Foi uma ótima oportunidade para estar em contato direto com fontes raras. Por exemplo, Krinstinn Hrafnsson, porta-voz oficial do Wikileaks. Ele desmentiu que a organização está fechando as portas, frisando que dia 28 de novembro reabrirão seu sistema para receber informações sigilosas.
Hrafnsson confessou que, apesar de mais de 20 anos de experiência no jornalismo, errou na estratégia de fazer alianças com determinados veículos da mídia tradicional para divulgarem as informações vazadas.
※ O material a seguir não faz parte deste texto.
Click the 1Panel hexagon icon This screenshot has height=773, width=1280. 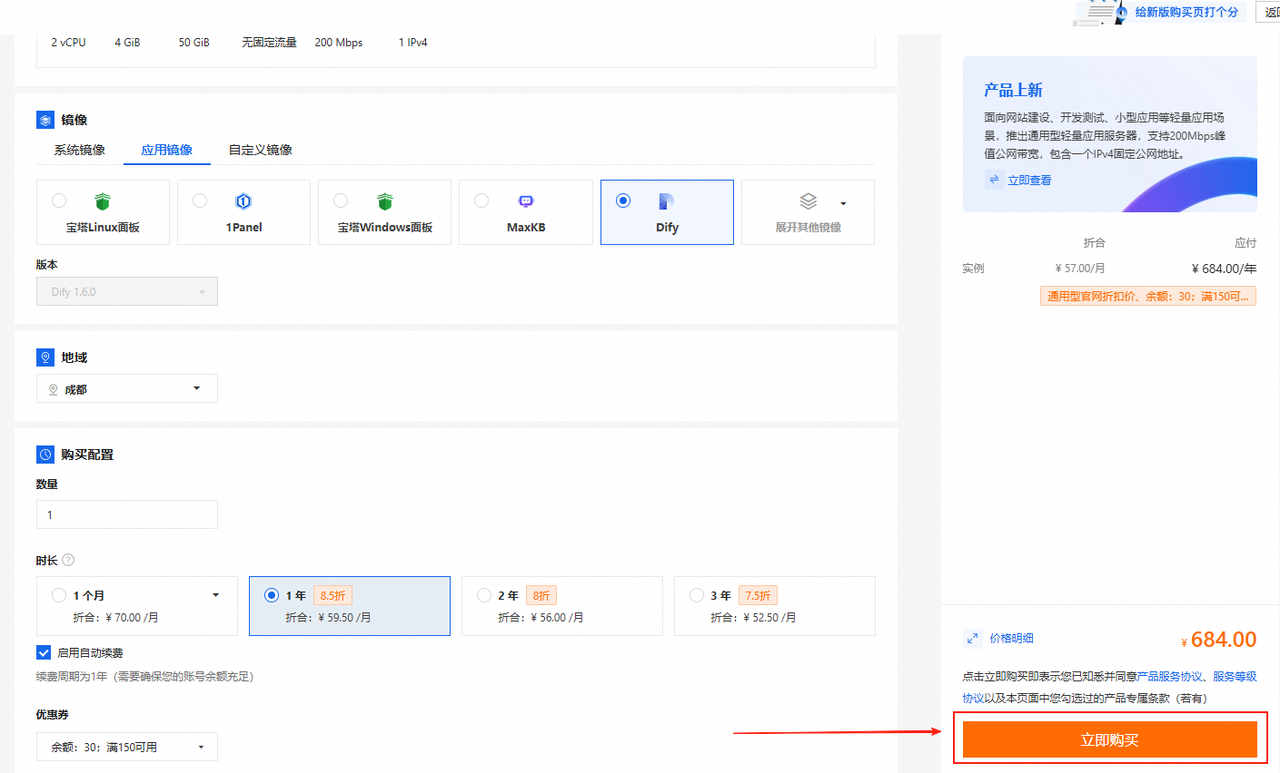click(x=243, y=201)
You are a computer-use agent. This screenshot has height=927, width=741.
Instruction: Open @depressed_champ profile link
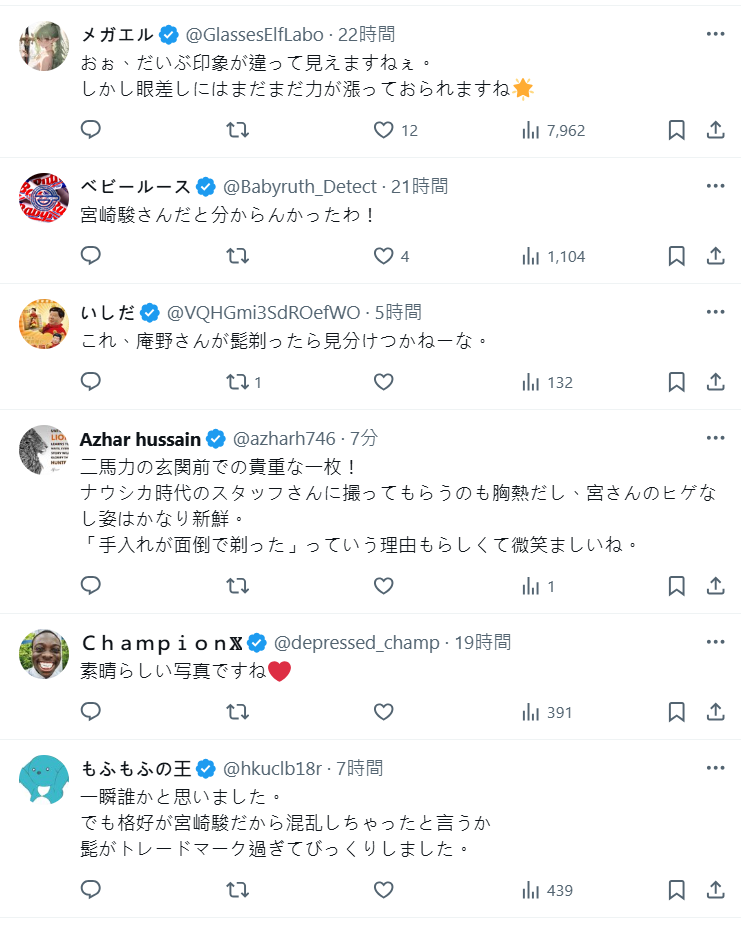pyautogui.click(x=358, y=642)
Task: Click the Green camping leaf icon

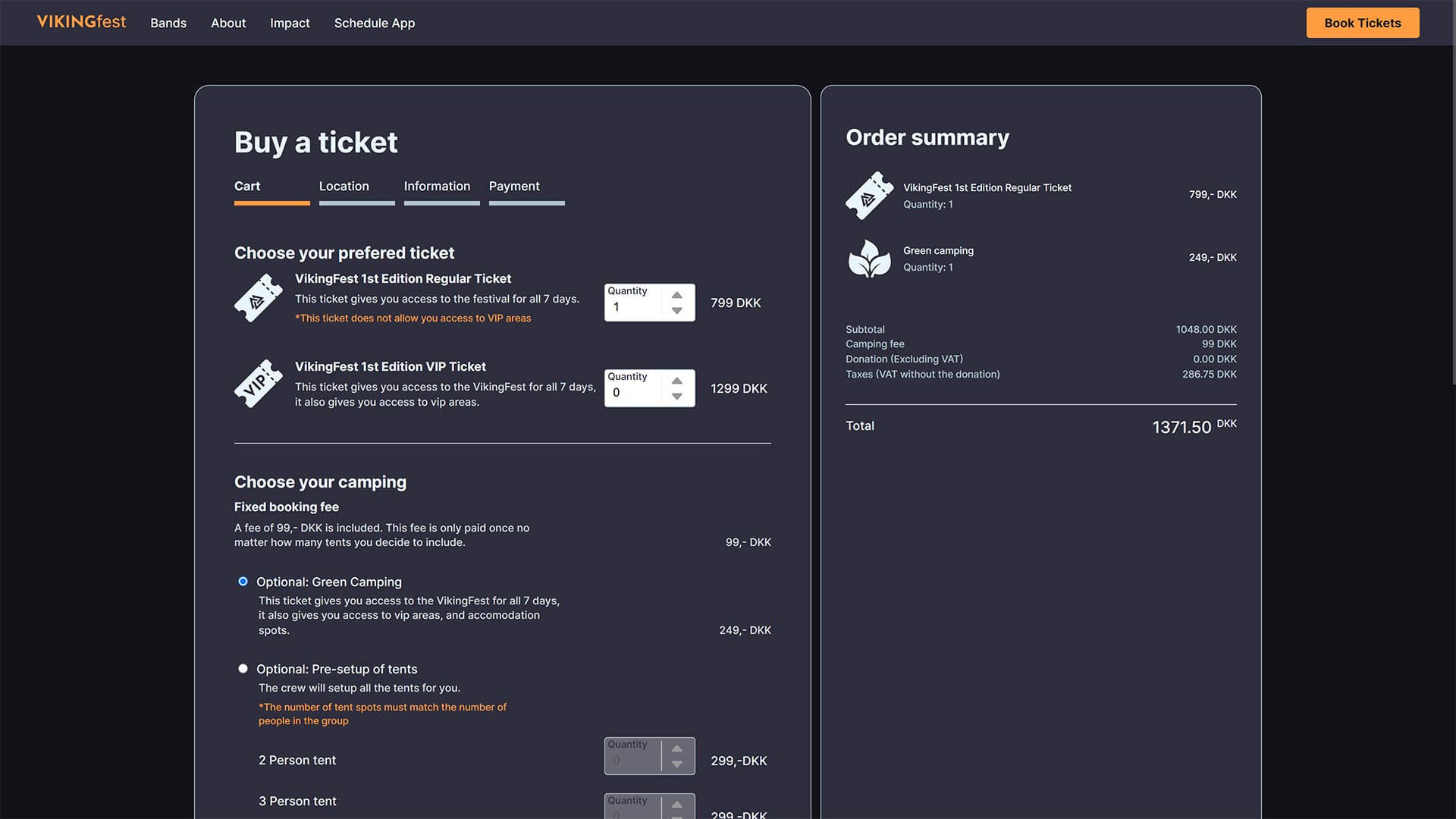Action: pos(870,259)
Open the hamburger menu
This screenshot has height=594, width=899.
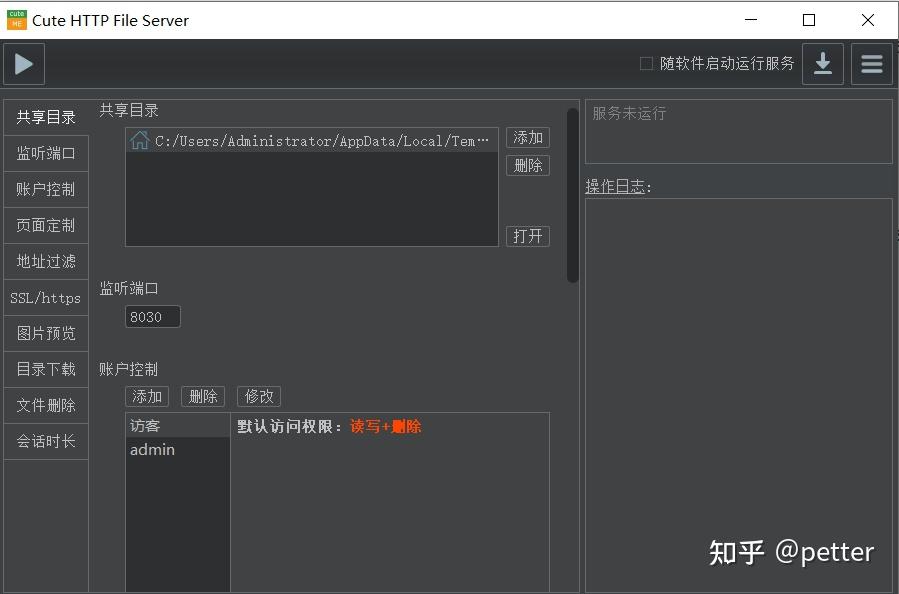[870, 63]
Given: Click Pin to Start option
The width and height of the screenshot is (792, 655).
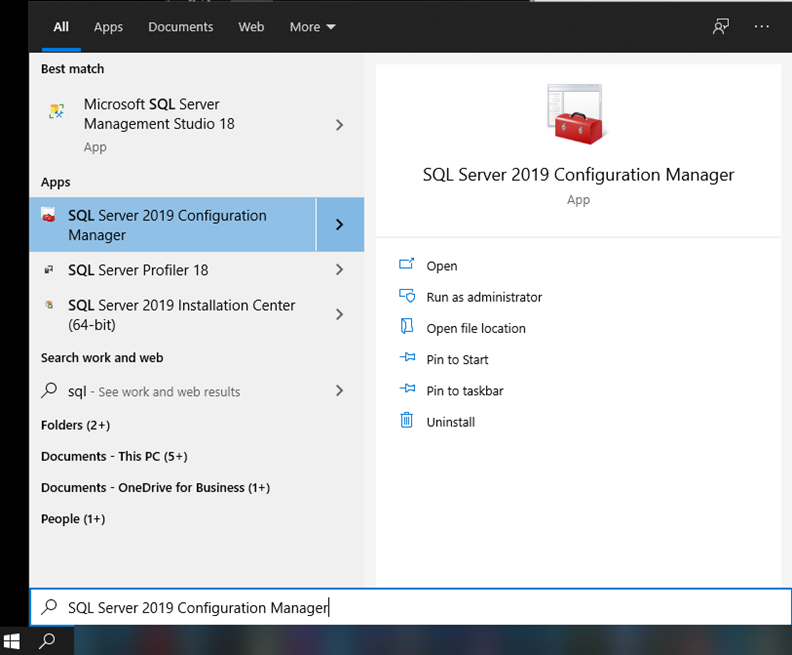Looking at the screenshot, I should [x=457, y=360].
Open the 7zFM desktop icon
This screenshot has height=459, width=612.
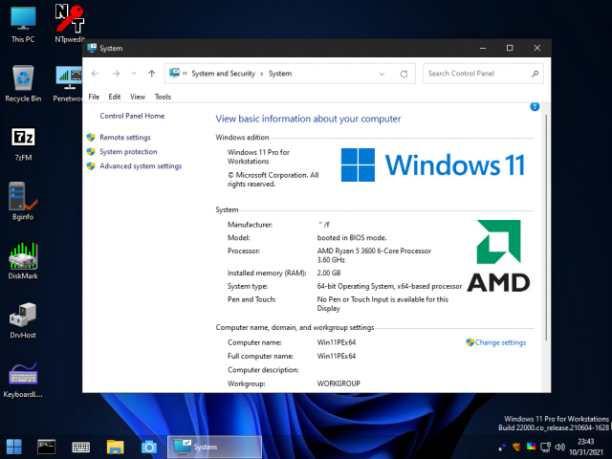click(23, 143)
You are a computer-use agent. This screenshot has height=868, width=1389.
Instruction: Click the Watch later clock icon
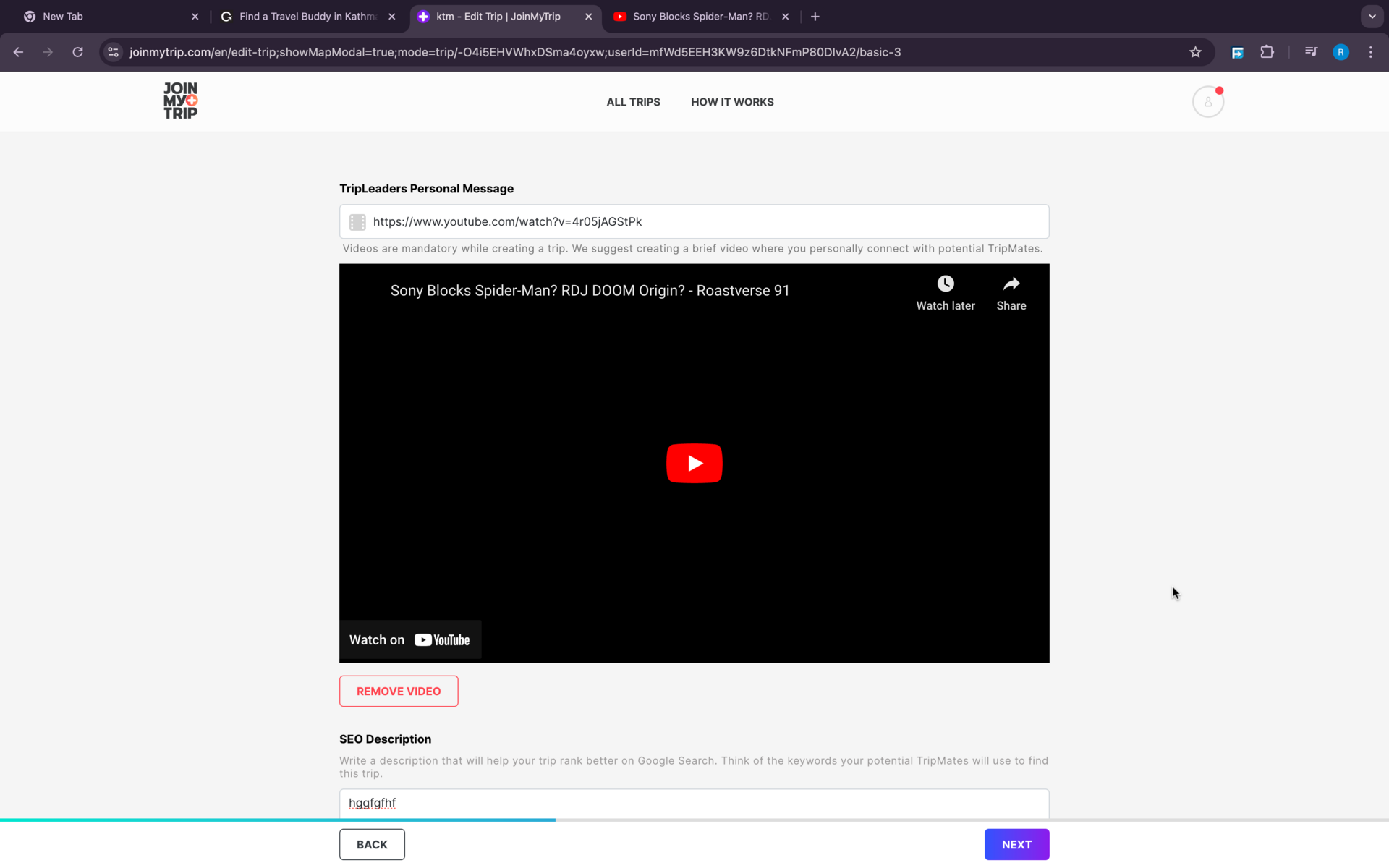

O compromisso era repercutirem e analisarem o material, mas não foi isso que aconteceu. "Nosso compromisso com o público é que aquilo repercuta. E [os jornais] focaram mais no vazamento que no conteúdo, como no caso do helicóptero assassinando civis no Iraque".
O porta-voz ainda afirmou que sem transparência, democracia é uma palavra vazia - e os demais componentes da mesa ratificaram como a existência do Wikileaks fez muita gente entender isso a contragosto. "A mídia nos considerou só como fonte, e somos uma organização editorial. Preenchemos uma lacuna que os leitores sentiam".
Outra palestra marcante foi a de Ignacio Ramonet. O fundador do Le Monde Diplomatique trouxe reflexões existenciais sobre o jornalismo. "Hoje não se pode conceber jornalismo sem os novos meios, os novos atores. Os veículos e jornalistas tradicionais não sabem bem pra que existem, nem qual a sua função".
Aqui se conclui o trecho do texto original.